> _Data listing_:
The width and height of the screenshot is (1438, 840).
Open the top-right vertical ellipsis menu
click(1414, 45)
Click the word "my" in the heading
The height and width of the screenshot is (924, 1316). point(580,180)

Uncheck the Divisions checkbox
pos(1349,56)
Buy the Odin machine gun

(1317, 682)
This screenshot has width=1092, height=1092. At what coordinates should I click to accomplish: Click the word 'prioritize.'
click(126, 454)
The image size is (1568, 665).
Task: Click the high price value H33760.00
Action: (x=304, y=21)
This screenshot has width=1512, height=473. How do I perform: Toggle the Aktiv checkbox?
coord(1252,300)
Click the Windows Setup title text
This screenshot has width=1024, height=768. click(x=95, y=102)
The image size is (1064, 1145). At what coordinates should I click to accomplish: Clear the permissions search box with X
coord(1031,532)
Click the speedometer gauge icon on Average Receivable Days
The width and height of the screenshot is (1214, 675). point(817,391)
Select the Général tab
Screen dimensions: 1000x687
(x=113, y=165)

> _Problem to work on_:
The expected output is the exact run of lines from the line with "Click the speedometer" through the last line of the material above.

> _Solution to the problem_:
Click the speedometer gauge icon on Average Receivable Days
The width and height of the screenshot is (1214, 675). point(817,391)
Select the Général tab
Screen dimensions: 1000x687
(x=113, y=165)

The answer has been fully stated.